» **TEXTAUSZUG**
__________________________________________________
Doch die Evolution hat diesem prinzipiellen Vermögen bei höher organisierten Lebewesen Grenzen gesetzt. Ihre zellulären Strukturen werden in einem bestimmten Entwicklungsstadium taub für Wachstumssignale in ihrem Inneren. Die Organisation der entwick-lungsbiologischen Prozesse gibt enge Zeitkorridore vor, in denen Zellen für bestimmte Signale empfänglich sind. Nur innerhalb dieser Zeitkorridore kann eine Zelle den Weg einschlagen, der zum Wachstum von Hirn oder Haut führt – früher nicht, und später auch nicht mehr. Werden die Signale außerhalb der entsprechenden Zeitkorridore gesendet, bleibt der zugehörige Entwicklungsschritt aus. Hinzu kommt, daß von einem bestimmten Entwicklungszustand an die Signale zum Wachstum nur noch in einem bestimmten biologischen Umfeld gehört werden. Das verhindert – um ein plastisches Beispiel zu wählen -, daß eine Niere im Bein wächst oder ein Ohr am Ellenbogen, zumindest normalerweise.

Es ist also einfacher, einen ganzen Organismus wachsen zu lassen, als seine Teile. Um das Wachstum eines Embryos anzustoßen, braucht man nur Ei- und Samenzelle zusammenzubringen. Wesentlich schwieriger ist es, einzelne Entwicklungslinien aus diesem Gesamtprozeß herauszulösen, um gezielt Organe zu generieren. Zur Zeit reicht das Wissen dazu überhaupt noch nicht, aber die Fortschritte der Entwicklungsbiologie in den letzten Jahren erlauben immerhin schon, über den Weg dorthin zu spekulieren, einen Weg, der über drei schwere (Forschungs-)Etappen führt:

die Regeneration verletzter oder verlorener Gewebe und Organe, die Klonierung mit gesteuerter Entwicklung, die zeit- und umfeldunabhängige Neubildung von Organen aus jeder beliebigen Zelle.

Auf der ersten Etappe sind ein paar Schritte getan, einige Gewebe und Organe können schon im medizinischen Alltag erneuert werden. Um diesen Forschungsansatz zu verstehen, war es nötig, nicht nur nach den Mechanismen der Organentwicklung – der Morphogenese – zu fragen. Ebenso wichtig war die Frage: Wie wird die nach Wachstum und Entwicklung resultierende Form und Funktion eines Organs über Jahrzehnte erhalten? Man könnte hierfür analog zum Begriff der Morphogenese nach der Regulation der „Morphostase“ fragen. Die Morphostase ist dafür verantwortlich, daß das Herz eines 60jährigen im wesentlichen genauso aussieht wie das des 20jährigen, obwohl es inzwischen aus ganz anderen Zellen besteht.

Die verschiedenen Organe haben sehr unterschiedliche Erneuerungsraten. So regeneriert sich beispielsweise die Darm-schleimhaut innerhalb weniger Tage komplett, die Milliarden von roten Blutzellen erneuern sich in 120 Tagen, und selbst das scheinbar so konstante Knochenskelett ersetzt pro Jahr fünf Prozent seiner Zellen.
__________________________________________________
» **DATENAUSZÜGE**

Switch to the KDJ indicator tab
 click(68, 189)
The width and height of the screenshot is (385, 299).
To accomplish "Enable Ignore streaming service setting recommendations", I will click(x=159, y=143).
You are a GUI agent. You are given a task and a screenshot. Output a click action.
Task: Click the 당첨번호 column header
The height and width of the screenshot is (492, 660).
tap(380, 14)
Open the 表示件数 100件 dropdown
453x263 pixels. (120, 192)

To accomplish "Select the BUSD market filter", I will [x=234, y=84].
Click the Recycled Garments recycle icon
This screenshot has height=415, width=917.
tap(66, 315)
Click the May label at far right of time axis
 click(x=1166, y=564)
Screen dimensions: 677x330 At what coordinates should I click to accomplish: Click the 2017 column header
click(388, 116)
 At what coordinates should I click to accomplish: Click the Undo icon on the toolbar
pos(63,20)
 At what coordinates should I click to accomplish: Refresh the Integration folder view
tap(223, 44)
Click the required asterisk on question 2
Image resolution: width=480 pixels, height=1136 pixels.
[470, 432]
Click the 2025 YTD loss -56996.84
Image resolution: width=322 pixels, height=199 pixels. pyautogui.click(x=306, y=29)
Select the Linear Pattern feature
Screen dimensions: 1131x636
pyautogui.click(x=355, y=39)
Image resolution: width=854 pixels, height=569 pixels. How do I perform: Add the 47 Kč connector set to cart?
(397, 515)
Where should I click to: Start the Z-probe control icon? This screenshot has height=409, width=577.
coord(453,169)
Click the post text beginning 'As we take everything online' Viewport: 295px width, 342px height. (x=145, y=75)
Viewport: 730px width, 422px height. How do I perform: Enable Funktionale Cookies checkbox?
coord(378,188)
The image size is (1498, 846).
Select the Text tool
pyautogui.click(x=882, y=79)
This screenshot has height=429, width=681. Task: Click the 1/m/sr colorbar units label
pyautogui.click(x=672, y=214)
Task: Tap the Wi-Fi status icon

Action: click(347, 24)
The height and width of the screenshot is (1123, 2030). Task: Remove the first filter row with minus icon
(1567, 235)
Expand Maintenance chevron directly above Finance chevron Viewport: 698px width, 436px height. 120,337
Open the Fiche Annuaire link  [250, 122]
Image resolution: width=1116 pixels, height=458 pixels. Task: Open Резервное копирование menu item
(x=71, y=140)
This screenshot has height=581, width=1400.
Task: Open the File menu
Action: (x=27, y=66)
__________________________________________________
» **AUFGABENLISTE**
- 1) Prüfe, ob die folgenden Aussagen mit dem Textauszug übereinstimmen, und beantworte jede mit Ja oder Nein samt den entscheidenden Worten des Textes als wörtlichem Zitat: (a) Die roten Blutzellen erneuern sich in 120 Tagen. (b) Das Knochenskelett ersetzt pro Jahr zehn Prozent seiner Zellen. (c) Das Wissen reicht zur Zeit schon aus, um gezielt Organe zu generieren.
- 2) Schreib aus dem Textauszug alles von „Die verschiedenen Organe“ bis hinab zu „Prozent seiner Zellen.“ unverändert ab.

» **ERGEBNISSE NACH AUFGABE**
- 1)
(a) Ja: „die Milliarden von roten Blutzellen erneuern sich in 120 Tagen“
(b) Nein: „selbst das scheinbar so konstante Knochenskelett ersetzt pro Jahr fünf Prozent seiner Zellen“
(c) Nein: „Zur Zeit reicht das Wissen dazu überhaupt noch nicht“

- 2)
Die verschiedenen Organe haben sehr unterschiedliche Erneuerungsraten. So regeneriert sich beispielsweise die Darm-schleimhaut innerhalb weniger Tage komplett, die Milliarden von roten Blutzellen erneuern sich in 120 Tagen, und selbst das scheinbar so konstante Knochenskelett ersetzt pro Jahr fünf Prozent seiner Zellen.